Thursday, December 15, 2005

Further thoughts.....

So, we had a look at what we did up in Kaokoland and Damaraland, but we didn’t really mention how it felt to be in such wild and magnificent country. Wild in that all the roads were gravel or rocky, the main form of transport for locals is foot or donkey cart and where one would see another car maybe once every hour or two and where there are large distances between one town and another.

Striking were the colours of the landscape, the pinks and purples of the sunsets, the yellows of the orioles and the weaver birds, the reds of the Himba people, the blues of the sky and the sky reflected in the water, the greens of the mopane and baobab trees, of the still water pools, of the reeds at the river’s edge, the reds of the rocks, combined with black, ochre, white and grey, the black and white of the Zebra Mountains, of the pied chats and pied kingfishers, of he markings of the oryx, the greens, blues and pinks of the bee-eaters, the oranges of the Wilwitschia flowers, the warm browns of the giraffe and the lighter browns of the springbok, the colours of the rainbow crashing into the road ahead and the whiteness of the moon shining at night.

Very old is the landscape, massive plains, out of which arise beautiful mountains of granite and basalt, all shaped one way or another, desert would become grassland and then woodland, from one kilometre to another, water would escape from the rocks where it had been held for centuries, to form a river or a stream, only to disappear again, small waders would appear at the water’s edge, accompanied by plovers, ducks and geese before the landscape turned dry again.
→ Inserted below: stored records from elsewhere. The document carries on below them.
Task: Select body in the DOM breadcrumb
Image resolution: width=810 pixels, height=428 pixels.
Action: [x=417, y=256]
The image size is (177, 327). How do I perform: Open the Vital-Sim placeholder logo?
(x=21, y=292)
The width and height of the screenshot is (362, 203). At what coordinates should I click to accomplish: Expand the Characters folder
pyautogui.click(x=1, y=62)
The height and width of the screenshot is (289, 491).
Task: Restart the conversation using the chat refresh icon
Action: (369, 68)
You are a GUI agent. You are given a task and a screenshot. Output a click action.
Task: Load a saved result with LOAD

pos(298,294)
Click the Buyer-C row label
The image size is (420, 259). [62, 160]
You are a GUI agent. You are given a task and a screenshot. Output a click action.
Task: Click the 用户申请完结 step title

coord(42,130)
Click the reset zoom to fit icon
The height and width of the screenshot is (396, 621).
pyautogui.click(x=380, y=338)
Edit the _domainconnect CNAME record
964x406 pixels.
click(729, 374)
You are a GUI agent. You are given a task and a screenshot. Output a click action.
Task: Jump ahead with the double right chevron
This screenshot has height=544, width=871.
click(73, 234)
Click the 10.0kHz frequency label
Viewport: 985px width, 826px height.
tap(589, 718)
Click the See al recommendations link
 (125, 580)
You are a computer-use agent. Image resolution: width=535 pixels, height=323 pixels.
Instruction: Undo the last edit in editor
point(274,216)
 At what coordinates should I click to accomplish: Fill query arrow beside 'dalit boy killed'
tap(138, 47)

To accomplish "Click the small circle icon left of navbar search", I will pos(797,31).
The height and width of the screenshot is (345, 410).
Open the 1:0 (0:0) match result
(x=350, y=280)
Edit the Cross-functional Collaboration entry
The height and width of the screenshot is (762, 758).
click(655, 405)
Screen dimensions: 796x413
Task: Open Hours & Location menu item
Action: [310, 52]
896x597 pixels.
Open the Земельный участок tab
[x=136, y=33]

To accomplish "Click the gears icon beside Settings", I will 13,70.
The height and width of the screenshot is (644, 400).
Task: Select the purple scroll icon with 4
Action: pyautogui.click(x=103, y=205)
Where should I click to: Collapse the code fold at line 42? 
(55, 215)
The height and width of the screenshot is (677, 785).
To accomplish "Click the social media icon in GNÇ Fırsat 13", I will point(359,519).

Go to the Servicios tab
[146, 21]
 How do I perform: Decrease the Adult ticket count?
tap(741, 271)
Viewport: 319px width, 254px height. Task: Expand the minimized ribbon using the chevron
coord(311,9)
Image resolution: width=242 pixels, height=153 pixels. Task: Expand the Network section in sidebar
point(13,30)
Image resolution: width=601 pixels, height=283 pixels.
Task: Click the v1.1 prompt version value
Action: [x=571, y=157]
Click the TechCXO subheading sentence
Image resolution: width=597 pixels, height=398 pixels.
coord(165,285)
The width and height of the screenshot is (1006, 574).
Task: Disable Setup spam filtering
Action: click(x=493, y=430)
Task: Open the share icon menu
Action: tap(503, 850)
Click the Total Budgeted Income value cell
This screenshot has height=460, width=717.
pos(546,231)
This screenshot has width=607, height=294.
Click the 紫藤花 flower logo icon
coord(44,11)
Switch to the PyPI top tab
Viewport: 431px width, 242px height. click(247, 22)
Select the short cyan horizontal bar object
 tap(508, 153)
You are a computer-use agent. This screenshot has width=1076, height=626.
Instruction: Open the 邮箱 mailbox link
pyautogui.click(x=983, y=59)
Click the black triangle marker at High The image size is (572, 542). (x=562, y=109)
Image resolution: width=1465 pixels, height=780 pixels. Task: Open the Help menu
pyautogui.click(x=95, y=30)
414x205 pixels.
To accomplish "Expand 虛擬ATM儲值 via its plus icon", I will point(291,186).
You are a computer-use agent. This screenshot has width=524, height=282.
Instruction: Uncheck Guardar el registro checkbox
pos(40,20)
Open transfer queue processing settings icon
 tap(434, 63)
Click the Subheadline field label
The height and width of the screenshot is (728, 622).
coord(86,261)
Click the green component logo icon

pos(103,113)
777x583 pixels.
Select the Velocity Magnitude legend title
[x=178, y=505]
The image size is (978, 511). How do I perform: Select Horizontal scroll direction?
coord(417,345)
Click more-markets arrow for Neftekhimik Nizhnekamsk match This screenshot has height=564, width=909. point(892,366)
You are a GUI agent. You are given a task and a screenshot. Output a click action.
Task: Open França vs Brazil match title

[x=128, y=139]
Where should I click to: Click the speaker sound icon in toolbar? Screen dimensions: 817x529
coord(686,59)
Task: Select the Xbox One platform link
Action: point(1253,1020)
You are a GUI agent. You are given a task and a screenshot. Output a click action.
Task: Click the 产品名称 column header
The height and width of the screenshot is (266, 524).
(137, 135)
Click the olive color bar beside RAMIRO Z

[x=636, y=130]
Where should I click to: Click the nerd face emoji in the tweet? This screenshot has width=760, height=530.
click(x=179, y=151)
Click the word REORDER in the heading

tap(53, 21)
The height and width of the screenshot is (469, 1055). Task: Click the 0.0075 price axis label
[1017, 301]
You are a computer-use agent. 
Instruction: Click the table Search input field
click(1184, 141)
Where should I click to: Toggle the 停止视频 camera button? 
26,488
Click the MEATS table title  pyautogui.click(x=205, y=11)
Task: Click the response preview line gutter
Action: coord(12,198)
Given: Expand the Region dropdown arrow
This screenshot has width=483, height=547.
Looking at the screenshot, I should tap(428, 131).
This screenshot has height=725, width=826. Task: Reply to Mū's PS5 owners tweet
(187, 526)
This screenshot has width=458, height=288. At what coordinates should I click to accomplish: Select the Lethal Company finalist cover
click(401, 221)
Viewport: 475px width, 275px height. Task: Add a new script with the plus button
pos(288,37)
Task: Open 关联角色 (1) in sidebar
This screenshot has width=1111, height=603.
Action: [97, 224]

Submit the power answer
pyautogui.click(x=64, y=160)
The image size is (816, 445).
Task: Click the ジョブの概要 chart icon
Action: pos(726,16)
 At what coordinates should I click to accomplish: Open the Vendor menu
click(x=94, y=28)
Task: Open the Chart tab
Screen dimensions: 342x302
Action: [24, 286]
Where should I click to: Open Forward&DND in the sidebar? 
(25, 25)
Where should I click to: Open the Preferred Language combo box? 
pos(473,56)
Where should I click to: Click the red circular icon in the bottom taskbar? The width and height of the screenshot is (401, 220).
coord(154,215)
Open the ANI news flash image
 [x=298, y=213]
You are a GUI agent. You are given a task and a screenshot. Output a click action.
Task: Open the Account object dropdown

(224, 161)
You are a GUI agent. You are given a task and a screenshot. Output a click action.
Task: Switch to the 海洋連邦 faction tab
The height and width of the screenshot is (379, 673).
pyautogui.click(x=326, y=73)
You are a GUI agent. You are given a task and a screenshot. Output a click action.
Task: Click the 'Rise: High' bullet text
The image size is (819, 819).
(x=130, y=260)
The giraffes and the elephants are smaller here, for living in the desert, joined by rock dassies, ground squirrels and the oryx, THE animal of the desert. All the time the countryside would change, black rock becoming white, becoming red, all bent out of shape. How did all this happen? What forces have been at work over the last millions and millions of years to give so much diversity? Surely all the rock sediments had been laid down one by one, next to each other and yet millions of years later they have been torn apart and patched together again to give us the landscape we see today.

There was plant to think about as we travelled through these lands.